Jadi itu maksudnya. Ekspresi wajahnya yang rumit itu campuran dari terkejut, waspada, dan khawatir.
“Kau menyelamatkanku, ya. Terima kasih.”
Meski gemetar karena rasa malu, aku tetap mengucapkan terima kasih dengan formalitas yang seadanya.
“Kalau begitu, sepertinya Anda sudah membaik. Syukurlah.”
Dia benar-benar terlihat lega.
Aku masih bisa memanfaatkannya. Begitu kupikir dan hendak membuka mulut...
Namun, justru dia yang lebih dulu bicara.
“U-um, Eh...”
“Ketua, maafkan saya. Sebenarnya, saya sudah mendengarnya.”
Mendengar kata-kata itu, seakan darahku membeku. Apa maksudnya sudah tahu? Keringat dingin mulai membasahi punggungku.
“Eh?”
“Pada hari upacara pembukaan... Saya ada di tempat tidur UKS saat Ketua sedang tertidur. Saya mendengar percakapan Ketua dengan seseorang. Saya tahu... saya tidak punya bakat. Tapi saya sangat berterima kasih karena Ketua sudah banyak mengajari saya. Terima kasih banyak.”

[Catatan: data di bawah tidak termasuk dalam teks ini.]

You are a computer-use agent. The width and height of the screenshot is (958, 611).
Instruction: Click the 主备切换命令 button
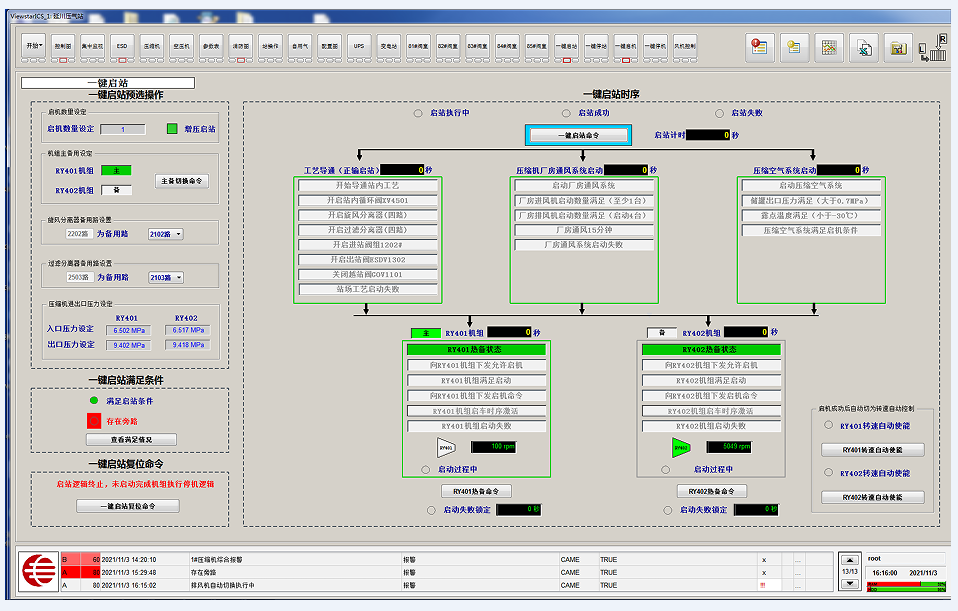click(x=182, y=181)
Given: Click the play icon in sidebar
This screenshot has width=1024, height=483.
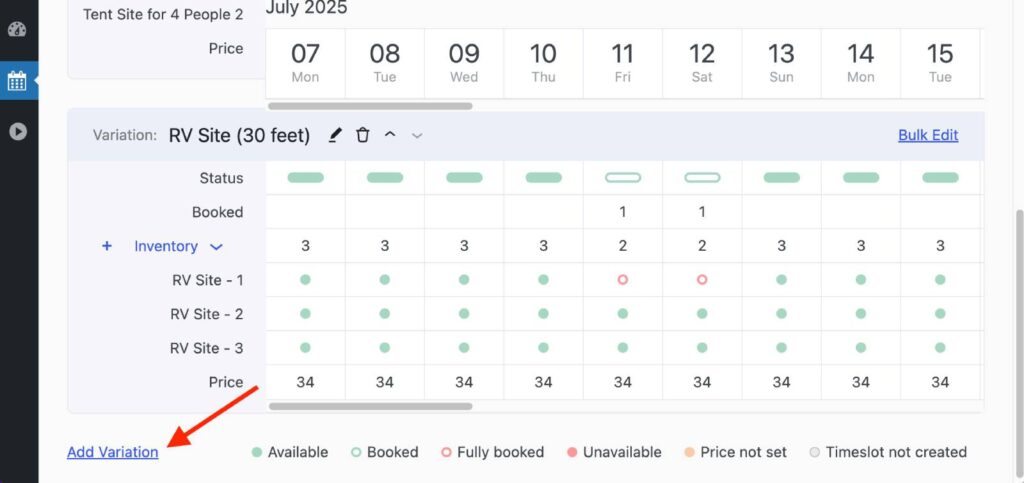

Aku tidak bisa berkata-kata. Ini sindiran? Atau ini sikap tenang dari seseorang yang sudah pasti akan debut sebagai penulis profesional?
“Apa yang kamu bicarakan?”
Padahal aku tahu betul kalau dia telah mendapatkan segalanya yang kuinginkan. Dia populer di internet, dipuji-puji oleh editor profesional. Tapi dia sama sekali tidak menyombongkan itu, justru bersikap seolah dirinya orang biasa tanpa kemampuan.
Itu bukan sesuatu yang bisa membuatku merasa puas. Ini adalah sikap penuh kelonggaran dari seorang pemenang. Dan lebih dari itu, itu mengandung belas kasihan terhadapku—yang dijuluki “tiruan murahan dari Eiji Aono”.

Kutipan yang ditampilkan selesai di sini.